How much does it cost to build an IT department? Let’s look at the numbers for a 40-employee company. We’ll stick to the low end of the ranges we discussed – a three-person IT team (IT director, infrastructure engineer, and user support technician) earning an average of $55k each, minimal software and tooling ($20 per user per month), and a $1,500 per month consultant to help with processes and procedures.
This adds up to $192,600 per year for a 40-person company, or $402 per user per month.
Cost of in-house IT support
|Total per year
|Per user per month
Of course, most 40-person companies couldn’t imagine spending that much on IT, so they turn to outsourced IT companies and managed service providers (MSPs). How does the cost of hiring an IT vendor compare to hiring in-house staff?
Break-fix services refer to the practice of only calling on a professional IT company when something breaks or when an upgrade is needed.

* **List of tasks**:
1. According to the passage on IT support costs, which three roles make up the in-house IT team?
2. Condense the paragraph of the passage on IT support costs that begins "How much does it cost to build an IT department?" into a short bulleted list that keeps its main figures.
3. Carry on the passage on IT support costs, starting after its final sentence.

* **Given data**:

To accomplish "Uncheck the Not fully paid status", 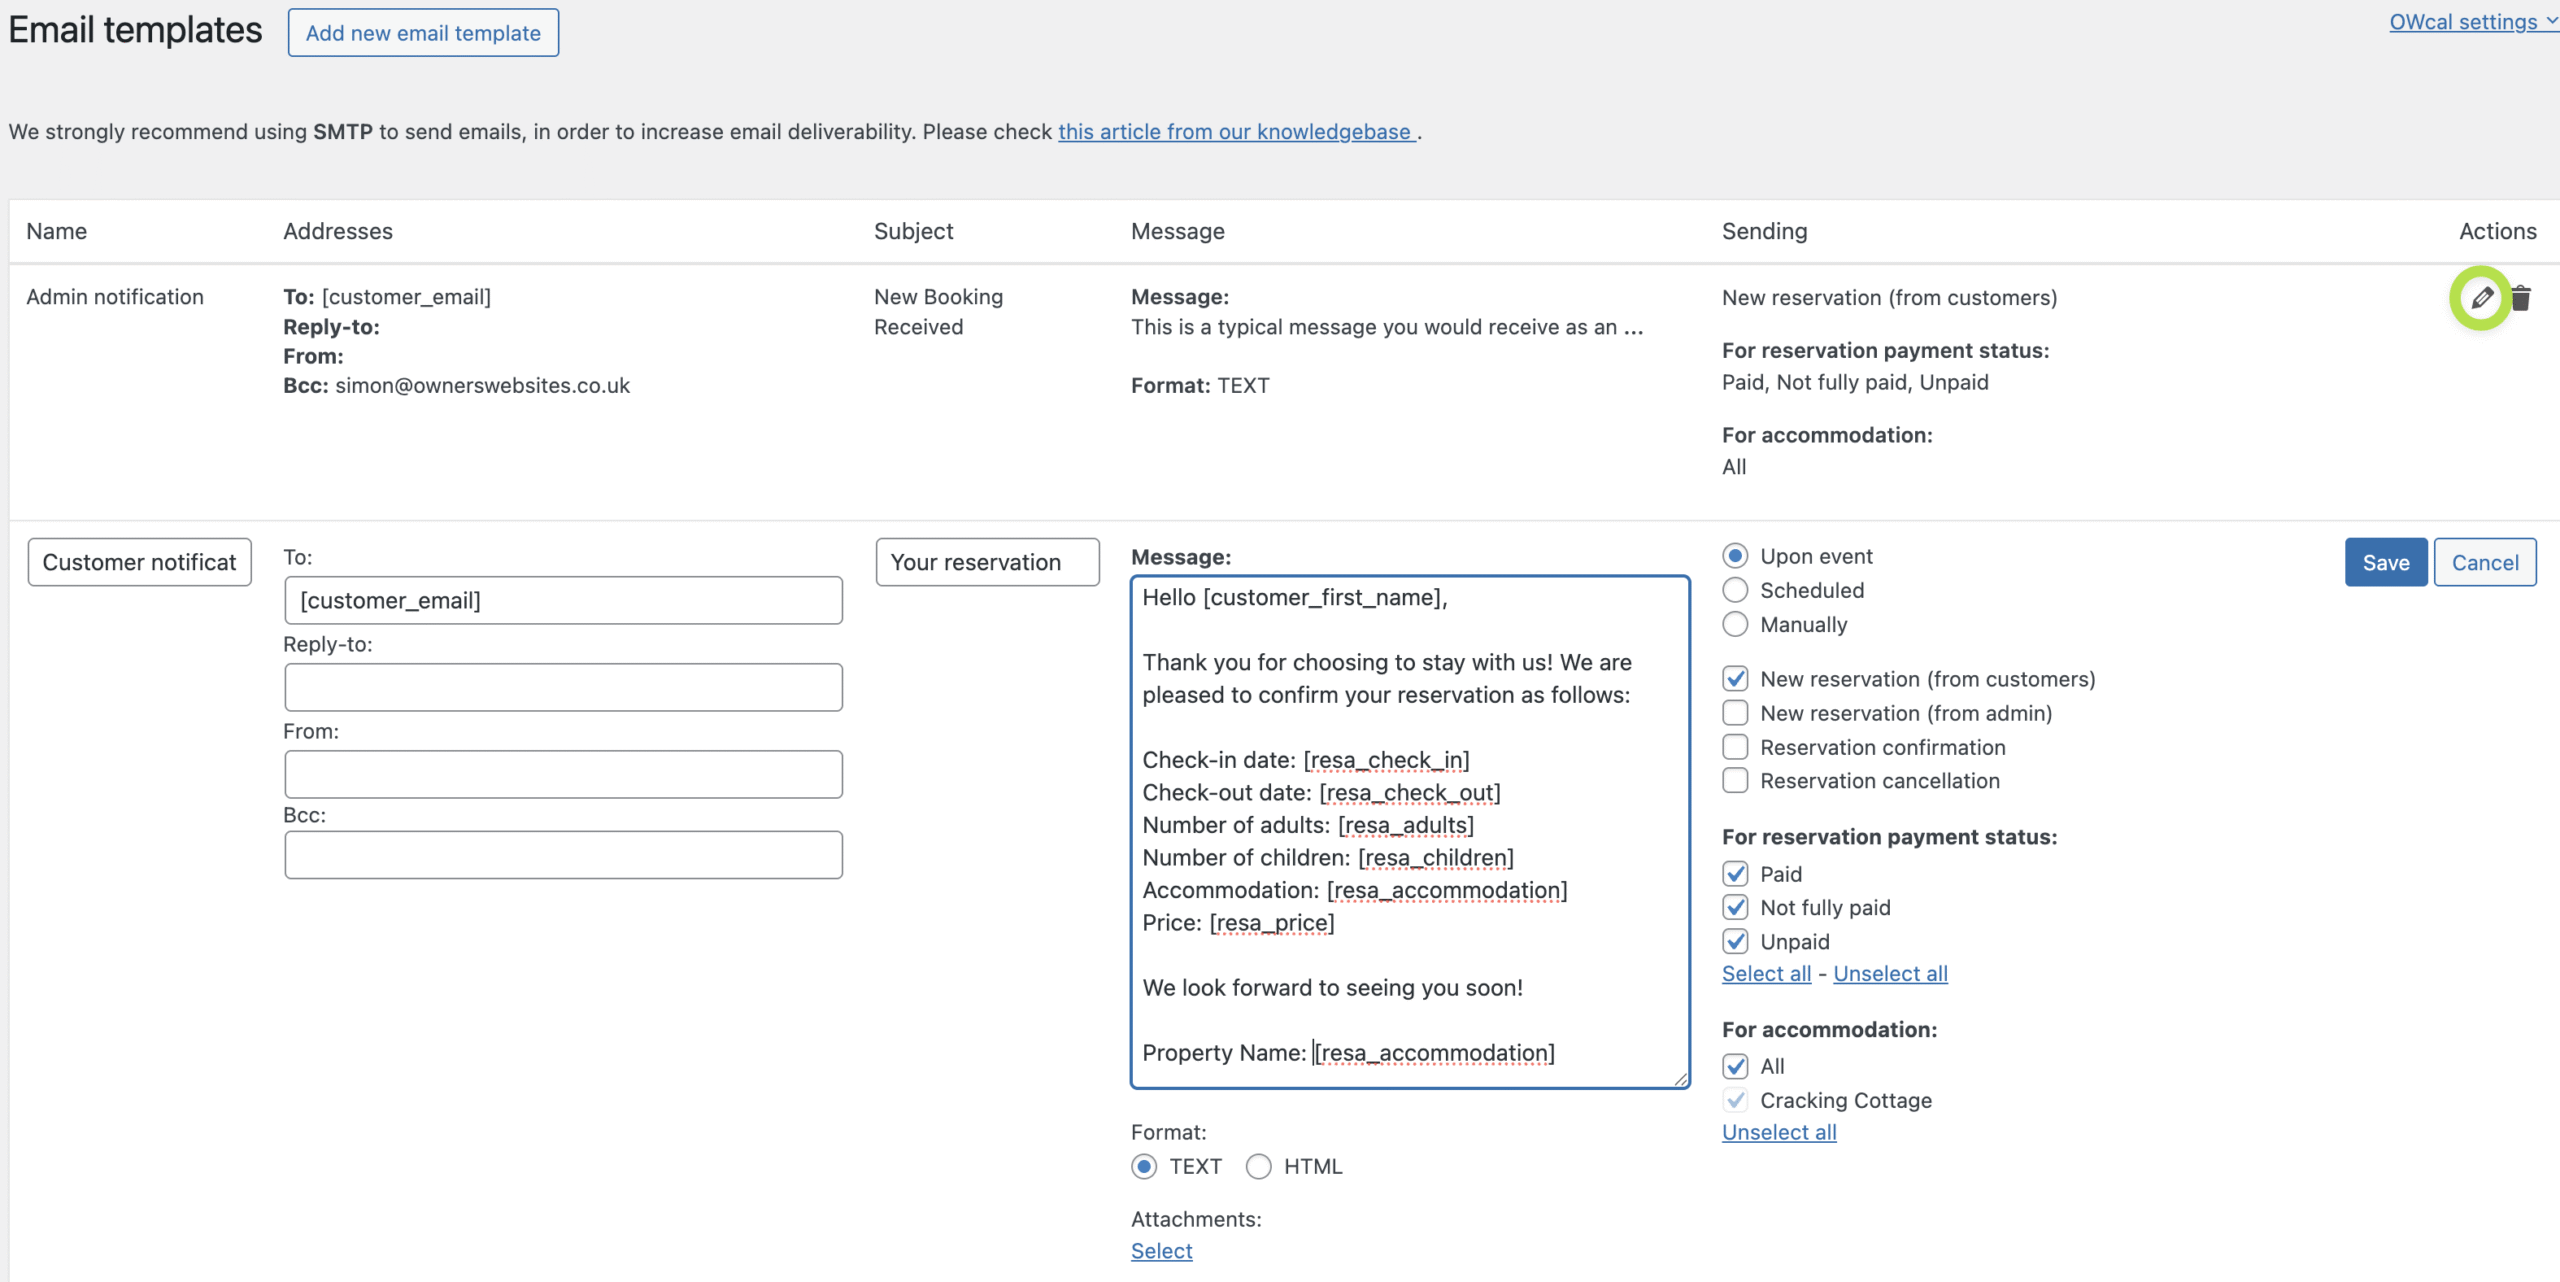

* **Results in order**:
1. An IT director, an infrastructure engineer, and a user support technician.

2.
- Example: a 40-employee company, using the low end of the cost ranges
- Staff: a three-person IT team (IT director, infrastructure engineer, user support technician) earning an average of $55k each
- Software and tooling: $20 per user per month
- Consultant for processes and procedures: $1,500 per month

3.
At one time, this was the common solution for solving IT problems. You get flexibility, and you’re not stuck with a contract. Up front, it’s ‘cheaper’ because you are only paying for the time to fix a problem, not for ongoing support. Generally, hourly rates for break/fix IT services can range from $75 to $200 or more per hour.
While it may sound like a reasonable approach, it’s not an ideal solution, especially in 2024, because you’re reactively responding to issues rather than actively preventing them in the first place. As mentioned earlier, smaller businesses and not-for-profits are a particular target of hackers, and a single incident of downtime or a cybersecurity breach can wipe out your business.
In a recent survey, the vast majority of small and medium-sized businesses reported their cost of downtime as $300,000 or more per hour.
You can use our cost of downtime calculator to roughly determine your cost risk.
We can’t recommend the break/fix approach, regardless of the up-front cost savings, because of the risk involved and because there are better options for small businesses on a tight budget.
For most companies that have between 10 and 100 employees, hiring an outside company to help with IT makes the most sense – in other words, buying a ready-made IT department. But here too we find a huge range in both costs and quality of service provided by IT vendors.
The biggest difference in upfront costs from IT vendors comes from differences in service models. There are three basic ways that most companies offer IT services: a retainer-based model, a retainer-plus-monitoring model, and a fully managed IT service model.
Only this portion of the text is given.